Peu avant les fêtes, le Hindu Jagran Manch (HJM, Forum pour l’éveil des hindous) a fait peser sur les chrétiens la menace d’une nouvelle manifestation anti-conversions. Le religieux hindou coordinateur du HJM avait, en effet, fait annoncer que le jour de Noël était déclaré Jour anticonversion » pour empêcher les chrétiens de mettre à profit cette fête pour convertir la population. La tension était d’autant plus vive que le gouvernement de l’Etat avait levé une interdiction en vigueur précédemment, empêchant toute manifestation qui coïnciderait avec la fête d’une communauté religieuse minoritaire. En fin de compte, la manifestation a été décommandée et remplacée par un rassemblement destiné à accueillir un des dirigeants spirituels du mouvement.

Cependant, le jour de Noël, la communauté chrétienne du district ainsi que la population locale était encore dans l’incertitude sur ce qui allait se passer. La plupart des boutiques de Ahwha avaient fermé leurs portes par crainte des troubles. Diverses mesures avaient pourtant été prises au plus haut niveau par l’administration de l’Etat. L’ordre public avait été renforcé ainsi que la surveillance des lieux réputés sensibles On avait interdit l’entrée dans la région des présumés fauteurs de troubles venant de l’extérieur. Malgré cela, la plupart des boutiques avaient fermé leurs portes le jour de Noël.

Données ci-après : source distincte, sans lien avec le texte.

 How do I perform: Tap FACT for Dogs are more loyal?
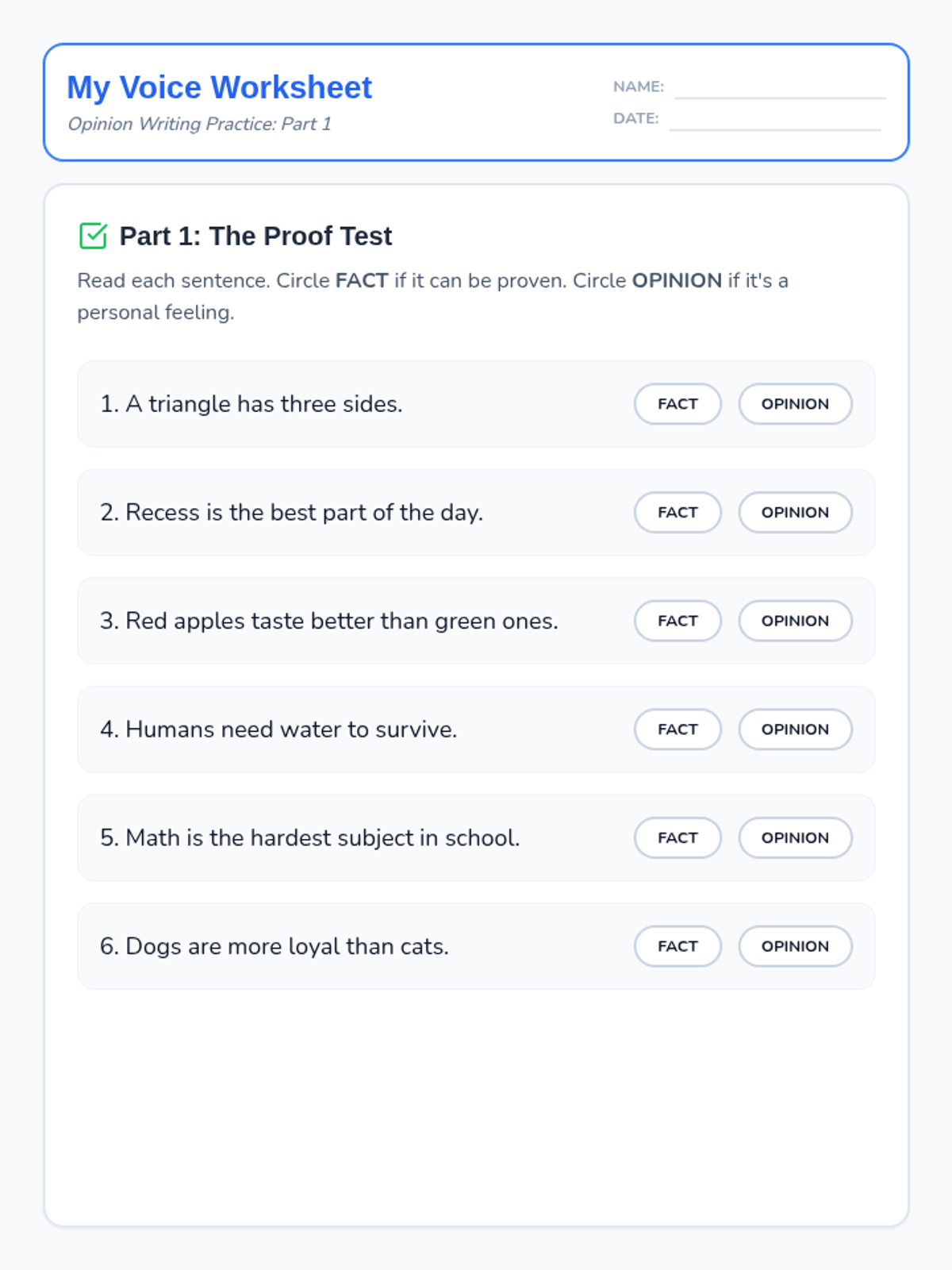[x=678, y=946]
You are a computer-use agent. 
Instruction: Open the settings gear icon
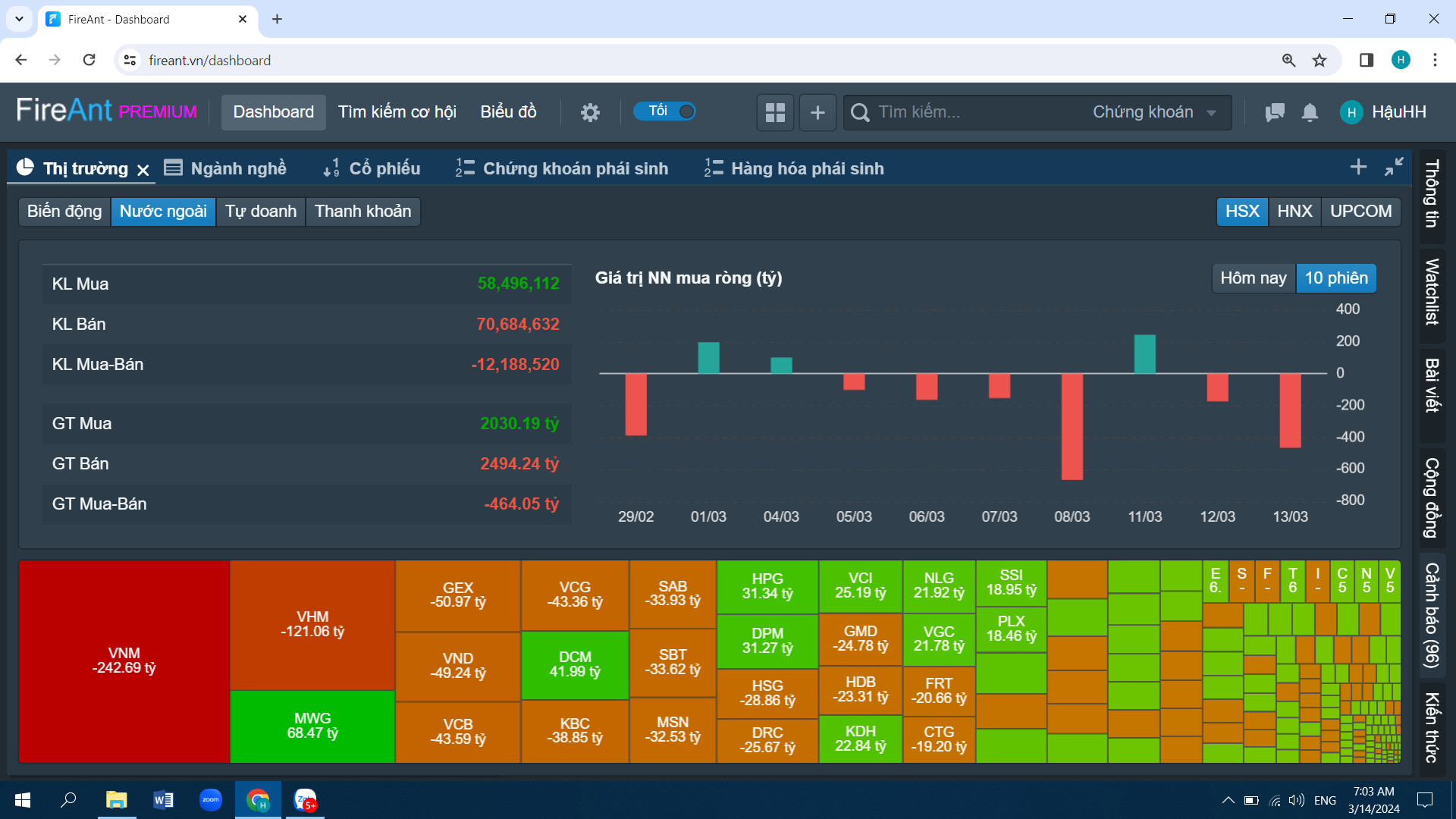click(590, 112)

Dans les diverses communautés chrétiennes de la région, la discrétion a été de rigueur. Un peu partout, des récitals de chants religieux ont été annulés et c’est dans une grande réserve que la messe de minuit a été célébrée. Des offices ont pu avoir lieu en la principale église protestante de Ahwa grâce à la protection de la police. L’école catholique, Deep Darshan, a déprogrammé les manifestations qui ont lieu chaque année à cette occasion, auxquelles participent une majorité d’élèves non chrétiens.

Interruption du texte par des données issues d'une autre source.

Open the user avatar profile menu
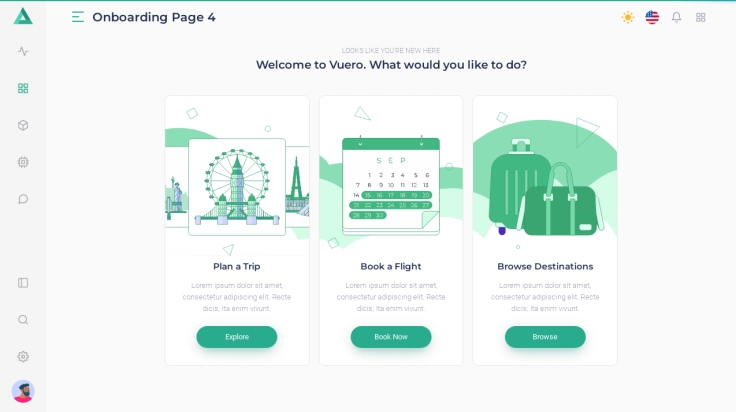The width and height of the screenshot is (736, 412). (23, 391)
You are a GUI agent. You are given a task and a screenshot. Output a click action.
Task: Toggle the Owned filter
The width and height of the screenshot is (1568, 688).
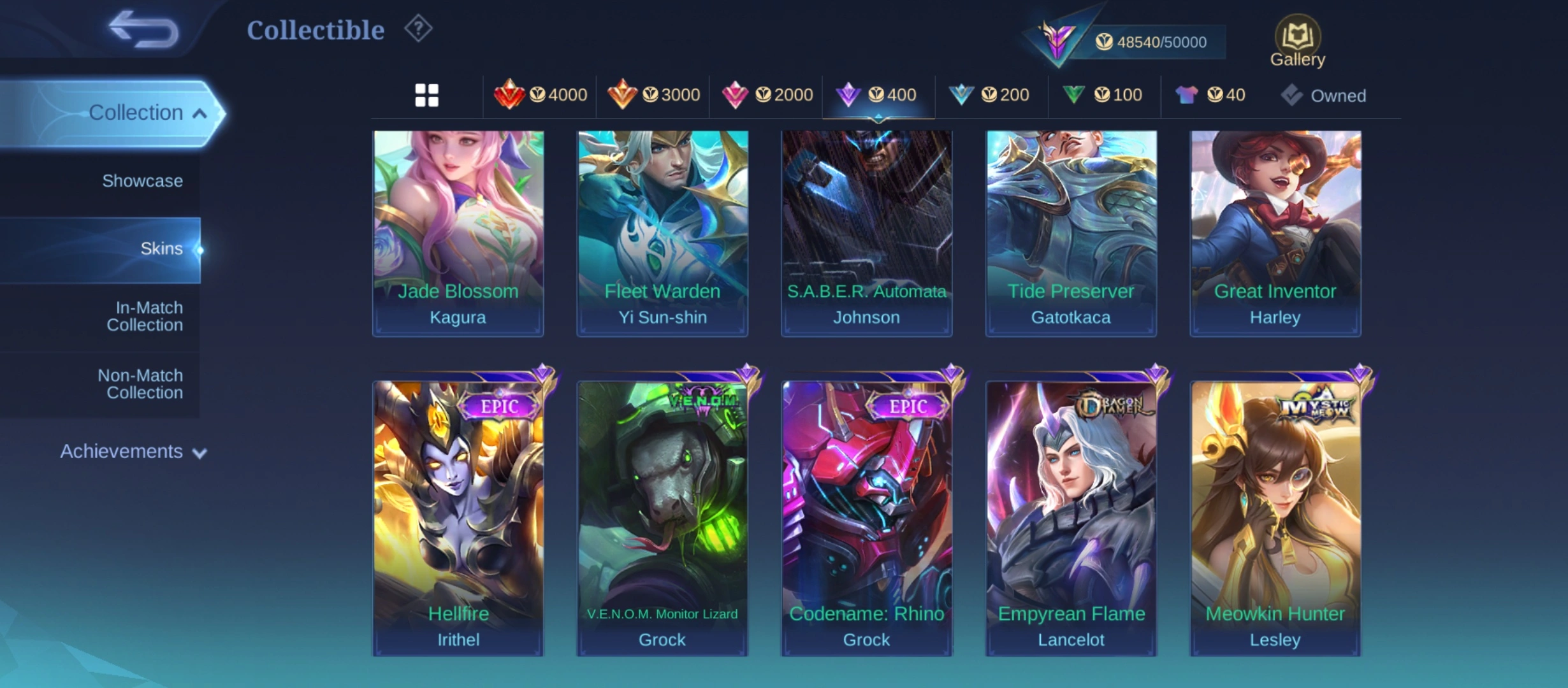1324,96
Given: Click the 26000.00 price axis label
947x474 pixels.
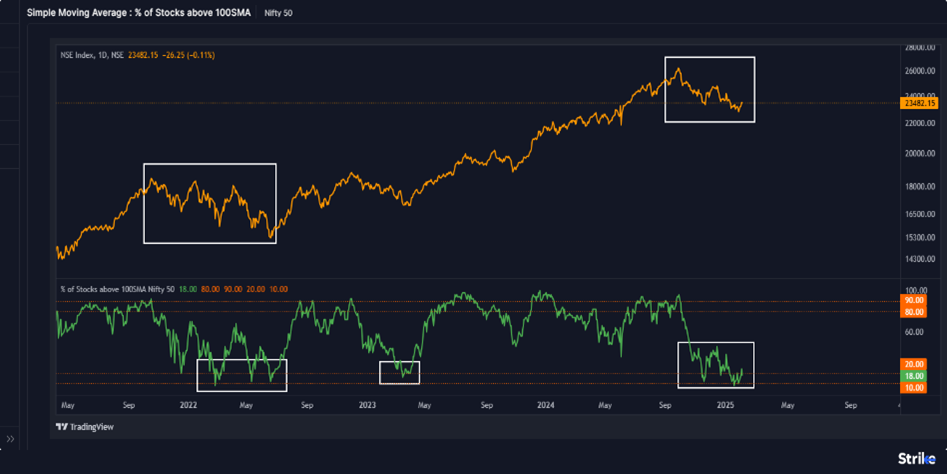Looking at the screenshot, I should click(x=920, y=72).
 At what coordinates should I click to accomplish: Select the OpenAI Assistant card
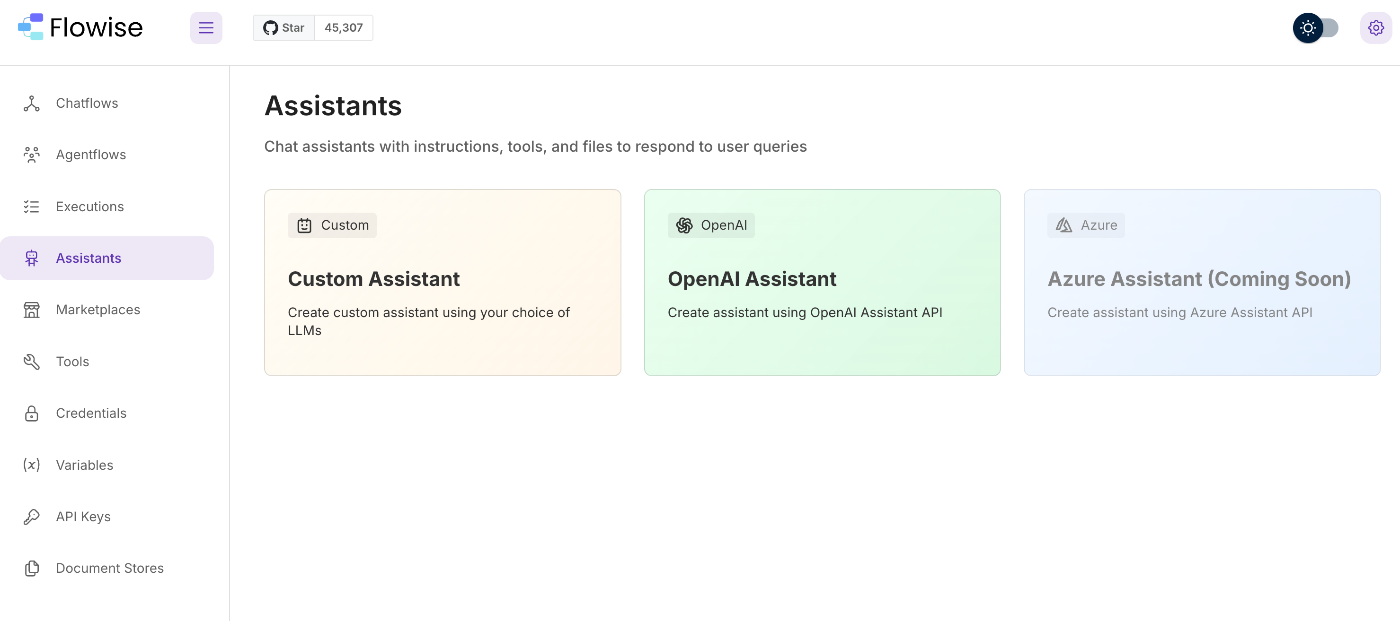pos(822,283)
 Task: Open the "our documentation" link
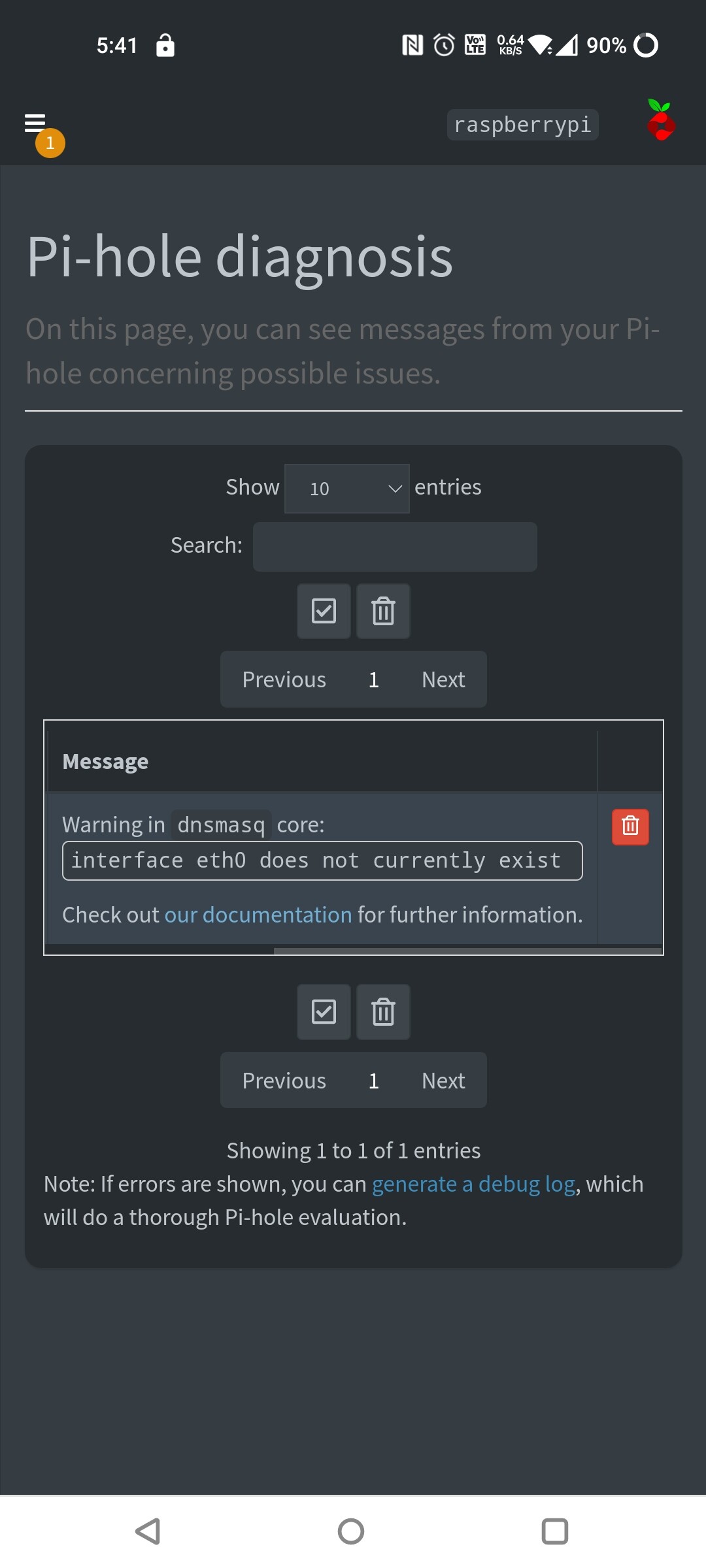pyautogui.click(x=258, y=915)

Lors d’une conférence de presse, les dirigeants chrétiens ont exprimé leur crainte de voir le gouvernement de l’Etat baisser les bras devant les groupes de pression hindouistes. Nous n’avons jamais demandé au gouvernement l’interdiction de toute manifestation, a fait remarquer Mgr Godfrey de Rosario, évêque de Baroda. Quand elle a été annoncée, ce fut pour nous une grande surprise. Mais lorsque nous fûmes informés de son retrait, ce fut pour nous une surprise plus grande encore Il a ajouté que tous les essais de dialogue de l’Eglise avec le HJM avaient jusqu’ici échoué et que ce mouvement n’était intéressé que par la politique et la violence exercée au nom de la religion.